2.1 Pengertian Hukum Agraria


Hukum agraria adalah keseluruhan kaidah hukum tertulis dan tidak tertulis yang
mengatur agrarian.
Menurut Black Law’s Dictionary, hukum agraria adalah hukum yang mengatur
kepemilikan, penggunaan, dan distribusi tanah pedesaan.
Yang dimaksud dengan agrarian adalah bumi, air dan kekayaan alam yang terkandung di
dalamnya, bahkan sampai batas-batas tertentu termasuk juga ruang angkasa.
Istilah tanah (agraria) berasal dari beberapa bahasa, dalam bahasas latin agre berarti
tanah atau sebidang tanah . agrarius berarti persawahan, perladangan, pertanian.
Hukum agraria dalam arti sempit yaitu merupakan bagian dari hukum agrarian dalam arti
luas yaitu hukum tanah atau hukum tentang tanah yang mengatur mengenai permukan atau
kulit bumi saja atau pertanian
Hukum agraria dalam arti luas ialah keseluruhan kaidah-kaidah hukum baik tertulis
maupun tidak tertulis yang mengatur mengenai bumi, air dan dalam batas-batas tertentu juga
ruang angkasa serta kekayaan alam yang terkandung didalamnya.
Seluruh bumi, air, ruang angkasa dan seluruh kekayaan alam yang terkandung di
dalamnya dikuasai Negara, oleh karenanya Negara berwenang untuk:
1. Mengatur, menyelenggarakan peruntukan, penggunaan, dan pemeliharaan terhadapnya.
2. Menentukan dan mengatur hubungan hukum antara orang dengan bumi, air dan ruang
angkasa.
3. Menentukan dan mengatur hubungan hukum antara orang dan perbuatan hukum yang
mengenai bumi, air dan ruang angkasa.

2.2 Sejarah Hukum Agraria

Sebelum UUPA berlaku (sebelum tanggal 24 September 1960, hukum agrarian di


Indonesia bersifat dualistis, karena hukum agrarian pada waktu itu bersumber pada hukum
adat dan hukum perdata barat.
· Dari segi berlakunya, Hukum Agraria di Indonesia dikelompokkan menjadi dua, yaitu
pertama, Hukum Agraria Kolonial yang berlaku sebelum Indonesia merdeka, dan terus
berlaku hingga akhirnya disahkannya UUPA tahun 1960. Dan yang kedua adalah Hukum
Agraria Nasional setelah disahkannya UUPA tahun 1960.
Beberapa ketentuan hukum agraria pada masa kolonial beserta ciri dan sifatnya dapat
diuraikan sebagai berikut:
1. Sebelum tahun 1870
a.
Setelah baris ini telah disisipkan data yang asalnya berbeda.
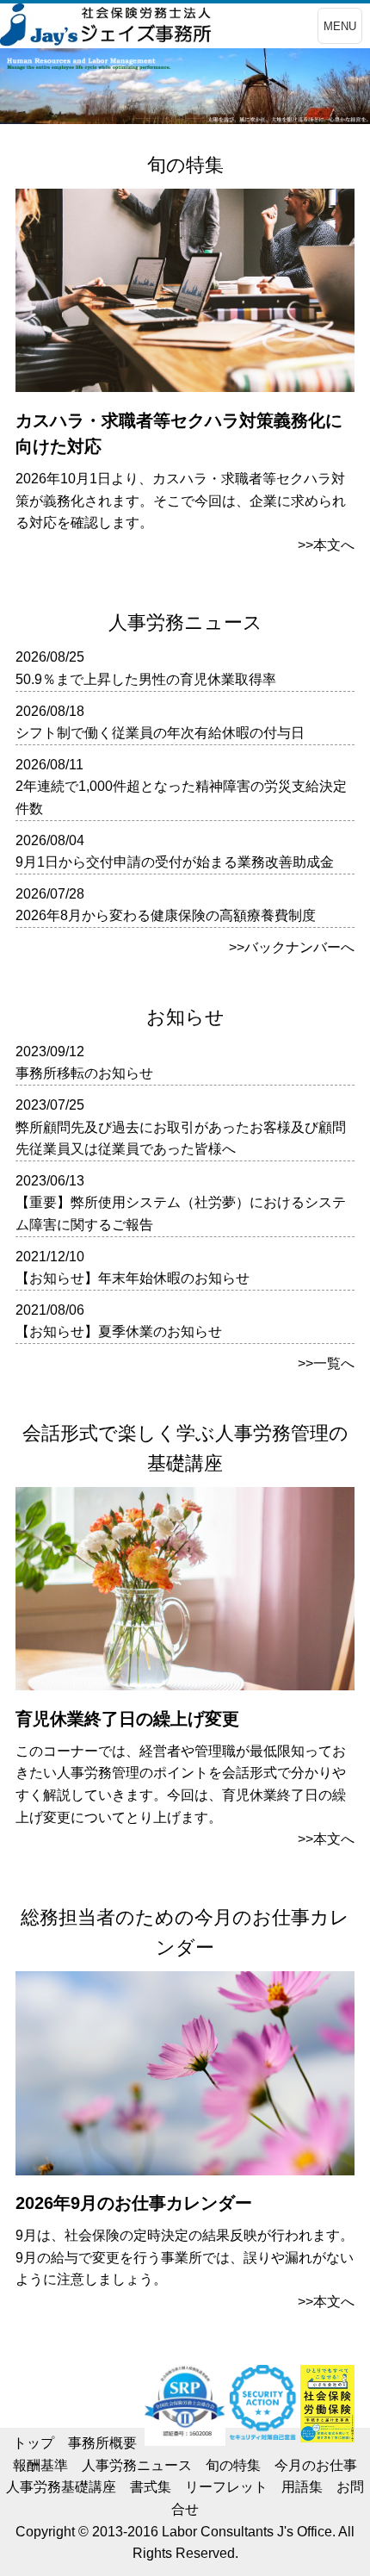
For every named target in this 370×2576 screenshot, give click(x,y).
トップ (33, 2443)
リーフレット (226, 2487)
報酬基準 (40, 2465)
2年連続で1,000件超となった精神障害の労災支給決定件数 (181, 797)
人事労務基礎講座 (61, 2487)
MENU (340, 26)
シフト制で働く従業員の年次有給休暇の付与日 (160, 732)
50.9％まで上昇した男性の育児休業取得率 (145, 679)
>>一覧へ (326, 1363)
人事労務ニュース (137, 2465)
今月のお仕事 (315, 2465)
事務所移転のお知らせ (84, 1073)
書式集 (150, 2487)
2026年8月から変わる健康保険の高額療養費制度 (165, 915)
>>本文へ (326, 545)
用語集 (302, 2487)
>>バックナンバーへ (292, 947)
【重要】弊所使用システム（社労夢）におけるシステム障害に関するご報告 (180, 1213)
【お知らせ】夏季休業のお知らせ (118, 1331)
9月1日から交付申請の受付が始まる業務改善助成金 (174, 862)
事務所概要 (102, 2443)
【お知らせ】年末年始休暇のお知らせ (132, 1278)
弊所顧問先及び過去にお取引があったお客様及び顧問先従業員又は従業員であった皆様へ (180, 1138)
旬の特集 (233, 2465)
Pada masa VOC (Vernigde Oost Indische Compagnie)
VOC didirkan pada tahun 1602 – 1799 sebagai badan perdagangansebagai upaya guna
menghindari persaingan antara pedagang Belanda kala itu.VOC tidak mengubah struktur
penguasaan dan pemilikan tanah, kecuali pajak hasil dan kerja rodi. Beberapa kebijaksanaan
politik pertanian yang sangat menindasrakyat Indonesia yang ditetapkan oleh VOC, antara
lain :
1. Contingenten, yaitu pajak hasil atas tanah pertanian harus diserahkan kepada penguasa
kolonial (kompeni). Petani harus menyerahkan sebagian dari hasil pertaniannya kepada
kompeni tanpa dibayar sepeser pun.
2. Verplichte leveranten, yaitu suatu bentuk ketentuan yang diputuskan oleh kompeni dengan
para raja tentang kewajiban meyerahkan seluruh hasil panen dengan pembayaran yang
harganya juga sudah ditetapkan secara sepihak. Dengan ketentuan ini, rakyat tani benar-
benar tidak bisa berbuat apa-apa. Mereka tidak berkuasa atas apa yang mereka hasilkan.
3. Roerendiensten, yaitu keijaksanaan ini dikenal dengan kerja rodi, yang dibebankan kepada
rakyat Indonesia yang tidak mempunyai tanah pertanian.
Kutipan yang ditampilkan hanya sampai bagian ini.